Bukti yang tak terbantahkan -misalnya-, APBD 2022, tidak ada anggaran untuk pemeliharaan JLS, makanya ketika JLS Â perlu perbaikan, pemerintah kelimpungan lantaran tidak ada anggaran untuk pemeliharaan, padahal yang namanya pemeliharaan sifatnya kondisional dalam arti terbatas pada kondisi dan posisi kerusakan jalan (bukan membangun).Â
Ujung ujungnya perbaikan JLS hanya ditimbun dengan material slag, itupun kemungkinan sumbangan dari pihak ketiga. Tidak ada juga anggaran untuk pekerjaan fisik Jalan Lingkar Selatan yang merupakan program pembangunan sebagaimana di muat dalam dokumen resmi RPJP.
Harus diakui bahwa  dalam APBD 2022, ada kesan programnya lebih menekankan pada soal  pembangunan yang sifatnya non fisik, bagi bagi dana APBD sesuai janji kampanye seperti bantuan modal UMKM, Hibah dan lain sebagainya. Namun hal ini bisa dimaklumi lantaran 10 Janji kampanye yang jadi program unggulan lebih banyak menekankan pada program non fisik.
Program non fisik yang merupakan  jannji kampanye, ternyata  juga banyak dikeluhkan masyarakat. Program KCS tidak berjalan sesuai dengan ekseptasi masyarakat. Misalkan dulu janji akan memberikan modal usaha Rp. 25 jt, nyatanya hanya berupa pinjaman. Dulu janji penyerapan 25.000 tenaga kerja, nyatanya hanya berupa pelatihan dan pemagangan.
Apa yang saya ungkap diatas, merupakan fakta sesuai dengan regulasi yang dibuat oleh Pemkot sendiri sebagaimana di atur dalam Perwal No 11 Tahun 2021 Tentang Program KCS. Dalam Perwal tersebut diatur menganai Bantuan Modal UMKM, Penyerapan Tenaga Kerja.

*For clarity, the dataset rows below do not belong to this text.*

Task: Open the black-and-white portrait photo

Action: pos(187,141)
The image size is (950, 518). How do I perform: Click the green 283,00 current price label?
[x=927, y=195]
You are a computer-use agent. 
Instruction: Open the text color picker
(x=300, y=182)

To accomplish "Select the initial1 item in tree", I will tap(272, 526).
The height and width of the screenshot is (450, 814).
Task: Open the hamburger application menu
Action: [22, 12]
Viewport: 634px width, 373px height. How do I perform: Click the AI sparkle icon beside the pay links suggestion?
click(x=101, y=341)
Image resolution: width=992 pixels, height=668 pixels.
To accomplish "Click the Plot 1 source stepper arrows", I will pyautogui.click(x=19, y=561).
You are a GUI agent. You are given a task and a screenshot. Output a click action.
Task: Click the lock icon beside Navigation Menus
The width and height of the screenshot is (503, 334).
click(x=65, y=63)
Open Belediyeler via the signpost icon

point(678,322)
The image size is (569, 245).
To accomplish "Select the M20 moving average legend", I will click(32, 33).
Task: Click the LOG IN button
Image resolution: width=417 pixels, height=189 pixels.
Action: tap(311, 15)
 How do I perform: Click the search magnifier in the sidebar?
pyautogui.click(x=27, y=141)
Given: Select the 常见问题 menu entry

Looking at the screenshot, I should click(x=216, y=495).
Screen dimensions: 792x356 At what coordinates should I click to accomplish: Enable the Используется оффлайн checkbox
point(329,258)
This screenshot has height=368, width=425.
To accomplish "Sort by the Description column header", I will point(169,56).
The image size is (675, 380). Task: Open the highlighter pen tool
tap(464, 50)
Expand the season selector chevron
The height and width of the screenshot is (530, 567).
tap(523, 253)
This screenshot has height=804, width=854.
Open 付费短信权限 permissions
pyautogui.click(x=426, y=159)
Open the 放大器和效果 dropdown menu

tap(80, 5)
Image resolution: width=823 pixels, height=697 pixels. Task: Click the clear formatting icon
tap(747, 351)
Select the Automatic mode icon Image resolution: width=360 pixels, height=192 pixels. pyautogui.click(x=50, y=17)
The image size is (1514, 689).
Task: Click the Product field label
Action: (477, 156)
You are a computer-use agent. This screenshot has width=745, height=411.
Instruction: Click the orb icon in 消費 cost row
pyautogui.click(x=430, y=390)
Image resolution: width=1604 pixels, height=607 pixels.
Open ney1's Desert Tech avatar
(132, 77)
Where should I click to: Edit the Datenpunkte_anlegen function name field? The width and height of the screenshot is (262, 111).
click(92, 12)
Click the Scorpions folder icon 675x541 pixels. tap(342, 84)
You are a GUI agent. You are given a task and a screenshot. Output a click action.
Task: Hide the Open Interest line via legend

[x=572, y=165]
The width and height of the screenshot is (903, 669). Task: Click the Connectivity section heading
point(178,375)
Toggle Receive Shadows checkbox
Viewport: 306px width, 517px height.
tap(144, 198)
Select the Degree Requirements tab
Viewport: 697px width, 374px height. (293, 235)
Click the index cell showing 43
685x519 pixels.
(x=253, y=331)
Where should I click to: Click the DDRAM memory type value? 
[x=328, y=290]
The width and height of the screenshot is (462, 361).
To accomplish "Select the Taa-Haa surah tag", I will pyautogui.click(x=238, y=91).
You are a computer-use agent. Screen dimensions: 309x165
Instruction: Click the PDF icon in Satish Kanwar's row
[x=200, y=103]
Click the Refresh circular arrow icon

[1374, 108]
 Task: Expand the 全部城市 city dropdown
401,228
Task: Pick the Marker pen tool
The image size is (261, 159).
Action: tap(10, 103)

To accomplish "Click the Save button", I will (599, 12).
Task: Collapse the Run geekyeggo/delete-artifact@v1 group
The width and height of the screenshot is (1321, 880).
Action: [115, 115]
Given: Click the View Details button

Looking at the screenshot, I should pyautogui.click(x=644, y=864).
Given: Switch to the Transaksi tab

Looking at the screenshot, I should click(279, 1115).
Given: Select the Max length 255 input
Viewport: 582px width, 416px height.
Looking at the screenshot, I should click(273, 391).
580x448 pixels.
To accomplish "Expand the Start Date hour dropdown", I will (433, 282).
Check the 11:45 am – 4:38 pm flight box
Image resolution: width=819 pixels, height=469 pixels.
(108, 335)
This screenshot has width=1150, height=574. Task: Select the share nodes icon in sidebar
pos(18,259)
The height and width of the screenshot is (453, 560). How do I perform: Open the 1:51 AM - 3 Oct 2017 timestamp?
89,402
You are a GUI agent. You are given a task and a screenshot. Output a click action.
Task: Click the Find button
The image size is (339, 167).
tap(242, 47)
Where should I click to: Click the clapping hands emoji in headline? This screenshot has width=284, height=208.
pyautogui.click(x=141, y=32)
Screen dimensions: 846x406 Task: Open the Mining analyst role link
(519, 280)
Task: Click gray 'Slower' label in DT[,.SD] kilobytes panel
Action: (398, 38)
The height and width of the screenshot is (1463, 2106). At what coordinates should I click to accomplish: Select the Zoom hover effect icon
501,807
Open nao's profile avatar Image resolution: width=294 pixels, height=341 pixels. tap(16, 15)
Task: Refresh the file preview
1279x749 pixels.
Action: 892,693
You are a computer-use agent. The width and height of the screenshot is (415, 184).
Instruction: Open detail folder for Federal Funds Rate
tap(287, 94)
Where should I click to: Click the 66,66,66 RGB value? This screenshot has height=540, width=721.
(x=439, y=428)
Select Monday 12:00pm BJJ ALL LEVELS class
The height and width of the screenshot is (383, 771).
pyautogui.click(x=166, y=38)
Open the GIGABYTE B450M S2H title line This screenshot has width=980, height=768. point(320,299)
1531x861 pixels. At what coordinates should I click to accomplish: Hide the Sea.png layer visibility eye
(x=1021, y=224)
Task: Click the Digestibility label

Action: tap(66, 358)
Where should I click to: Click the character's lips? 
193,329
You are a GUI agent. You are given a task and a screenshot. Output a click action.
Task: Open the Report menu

Bantuan Modal Usaha sebagaimana disebut dalam Perwal,  merupakan implementasi janji Heldi-Sanuji tentang pemberian modal usaha kepada UMKM. Saat itu Heldi mengatakan "Jika terpilih menjadi walikota dan wakil walikota Cilegon   akan  kami berikan  modal usaha untuk umkm".  Janji itu kemudian di kampanyekan bahwa modal usaha bertahap hingga 25 juta.